Elvo lanzó una mirada frenética por la popa. La goleta, ladeada por la cuesta, se les aproximaba velozmente; en la cubierta de proa, un srenki levantaba un rezón, dispuesto a lanzarlo y engancharlo a la caseta del timón de la yola.

— ¡Arríe! — chilló Jemasze a voz en cuello. Con dedos entumecidos, Elvo accionó la pa l anca y la vela mayor cayó mástil abajo. Una ráfaga de aire sacudió a la yola; se levantaron las ruedas de barlovento. El vértigo puso a Elvo el estómago en la garganta; gateó hacia el lado alto de la cubierta. El mismo ramalazo de viento sacudió también a la goleta y le aplicó un impulso inexorable. Cuando las ruedas de barlovento abandonaron el suelo, el timonel bajó el timón para evitar el vuelco; la goleta rodó furiosamente monte abajo, sin control. Las ruedas rebotaron contra las rocas y los baches; los altos mástiles se estremecieron y agitaron; las velas se combaron y aletearon. Como consecuencia de una de las sacudidas más violentas, el palo de mesana cedió, el timonel hizo girar la rue d a; la goleta rebotó contra una peña, voló por encima del borde de una cornisa, volcó y se precipitó al río.

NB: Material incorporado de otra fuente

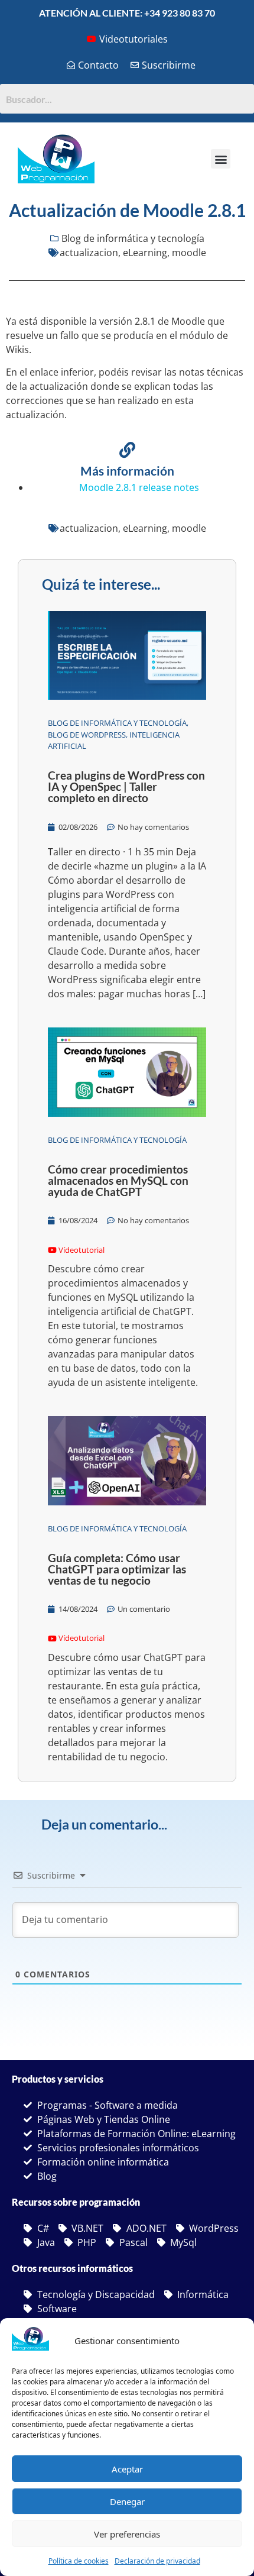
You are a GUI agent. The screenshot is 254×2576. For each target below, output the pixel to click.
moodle (189, 252)
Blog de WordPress (87, 734)
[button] (220, 159)
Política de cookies (78, 2561)
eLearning (145, 252)
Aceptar (127, 2469)
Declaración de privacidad (157, 2561)
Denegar (127, 2501)
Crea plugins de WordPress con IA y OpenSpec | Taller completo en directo (126, 786)
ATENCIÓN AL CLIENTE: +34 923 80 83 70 (127, 12)
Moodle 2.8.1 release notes (139, 487)
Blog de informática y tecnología (132, 238)
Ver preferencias (127, 2534)
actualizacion (89, 252)
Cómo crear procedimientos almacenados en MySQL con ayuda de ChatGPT (118, 1180)
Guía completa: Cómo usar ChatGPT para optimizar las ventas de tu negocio (117, 1569)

— ¡Abajo! — aulló Jemasze.

Elvo hizo casi invisible la vela. Jemasze detuvo el motor auxiliar. A un ritmo cauto, la yola bajó por la ladera del monte y llegó a terreno llano. Jemasze fijó el rumbo hacia el noreste, como antes.

La yola navegó a través del desierto sarai, a lo largo de una tarde tan apacible que Elvo empezó a dudar de la exactitud de sus recuerdos: ¿existieron realmente los srenki? A hurtadillas, estudió a Kurgech y Gerd Jemasze, sin poder determinar cuál de los dos era más enigmático.

El sol se hundió hasta desaparecer del claro cielo. Se arriaron las velas; se calzaron las ruedas y se dispuso el campamento para pernoctar en medio de un sarai sin caminos.

Después de cenar carne en conserva, galletas y cerveza de la Estación, los tres hombres se sentaron en la cubierta de proa, apoyada la espalda en el camarote. Elvo no pudo contenerse y preguntó a Gerd Jemasze:

— ¿Planeó esa maniobra que condujo a la goleta a naufragar desplomándose en el río? Jemasze asintió con la cabeza.

— No hacía falta ser muy listo. Con una manga tan estrecha y tres palos tan altos, era obvio que no podían aguantar mucho en una vertiente tan empinada. Así que se me ocurrió atraerlos allí, a ver si había suerte y ellos solos se lanzaban pendiente abajo hasta el río.

Elvo dejó oír una risita temblona.

— ¿Y si no llegan a caer en el río?

— Hubiéramos tenido que ajustarles las cuentas de algún otro modo — respondió Jemasze con indiferencia.

Elvo guardó silencio, mientras meditaba en la seguridad en sí mismo de Jemasze. Se reafirmó en su idea, perfectamente tipificada, de que aquella cualidad era lo que le parecía más irritante. Se las arregló para soltar otra risita entre dientes. Jemasze se consideraba competente para afrontar cualquier desafío. El, Elvo, no, y, en consecuencia, ello le producía resentimiento: esa era la verdad del asunto. Elvo alivió su quebrantado amor propio con la reflexión de que, al menos, había algo en lo que superaba a Gerd Jemasze: él, Elvo, era capaz del autoanálisis. Resultaba evidente que Gerd Jemasze nunca se molestó en ponderar su propia psique.

Miró a Kurgech y le formuló una pregunta que nunca hubiera podido plantear quince días antes:

— ¿Nos sigue alguien la pista? Kurgech le observó a la declinante claridad del ocaso.

— No siento cerca ninguna amenaza. Una neblina oscura flota en el horizonte, pero muy lejos. Esta noche estamos a salvo.